(Records from a dataset)
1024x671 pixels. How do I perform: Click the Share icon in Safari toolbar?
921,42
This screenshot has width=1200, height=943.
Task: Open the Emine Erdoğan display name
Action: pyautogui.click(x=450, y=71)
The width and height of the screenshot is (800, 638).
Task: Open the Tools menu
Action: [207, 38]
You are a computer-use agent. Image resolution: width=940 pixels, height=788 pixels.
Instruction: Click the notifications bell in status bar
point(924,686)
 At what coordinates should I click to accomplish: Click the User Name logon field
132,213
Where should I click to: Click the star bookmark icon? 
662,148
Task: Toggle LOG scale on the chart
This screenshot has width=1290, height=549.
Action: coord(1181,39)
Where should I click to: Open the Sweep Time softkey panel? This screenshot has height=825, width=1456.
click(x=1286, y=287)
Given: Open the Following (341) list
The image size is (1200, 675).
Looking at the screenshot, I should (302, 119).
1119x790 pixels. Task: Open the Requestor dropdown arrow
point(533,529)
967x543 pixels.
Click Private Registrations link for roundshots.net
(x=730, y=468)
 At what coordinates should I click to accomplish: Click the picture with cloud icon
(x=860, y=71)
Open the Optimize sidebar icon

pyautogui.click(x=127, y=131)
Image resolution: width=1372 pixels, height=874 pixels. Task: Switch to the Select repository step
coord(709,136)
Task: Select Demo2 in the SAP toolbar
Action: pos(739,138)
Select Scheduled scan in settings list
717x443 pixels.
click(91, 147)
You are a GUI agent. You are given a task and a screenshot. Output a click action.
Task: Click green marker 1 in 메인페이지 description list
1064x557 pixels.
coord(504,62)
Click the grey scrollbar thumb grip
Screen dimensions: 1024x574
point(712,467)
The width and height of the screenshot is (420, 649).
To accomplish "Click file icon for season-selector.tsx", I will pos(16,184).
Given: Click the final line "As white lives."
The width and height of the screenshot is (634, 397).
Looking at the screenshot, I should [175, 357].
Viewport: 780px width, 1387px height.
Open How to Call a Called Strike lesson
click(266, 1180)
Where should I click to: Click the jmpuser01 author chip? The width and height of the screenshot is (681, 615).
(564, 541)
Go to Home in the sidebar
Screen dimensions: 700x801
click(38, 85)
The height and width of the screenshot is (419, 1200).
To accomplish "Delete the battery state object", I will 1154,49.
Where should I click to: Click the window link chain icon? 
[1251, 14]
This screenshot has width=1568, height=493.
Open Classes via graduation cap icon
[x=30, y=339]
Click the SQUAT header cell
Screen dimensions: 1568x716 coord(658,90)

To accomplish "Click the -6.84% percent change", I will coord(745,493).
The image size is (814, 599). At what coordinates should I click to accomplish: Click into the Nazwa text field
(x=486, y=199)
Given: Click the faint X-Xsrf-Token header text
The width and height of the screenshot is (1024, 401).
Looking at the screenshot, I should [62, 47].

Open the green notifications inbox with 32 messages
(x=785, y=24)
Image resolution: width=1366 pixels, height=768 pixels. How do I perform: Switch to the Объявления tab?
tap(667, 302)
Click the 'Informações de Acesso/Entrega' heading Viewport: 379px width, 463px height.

> EXERCISE:
Extract all lines from the data in which "Viewport" is found.

> ANSWER BELOW:
Viewport: 780px width, 1387px height.
Click the 'Informações de Acesso/Entrega' heading Viewport: 379px width, 463px height.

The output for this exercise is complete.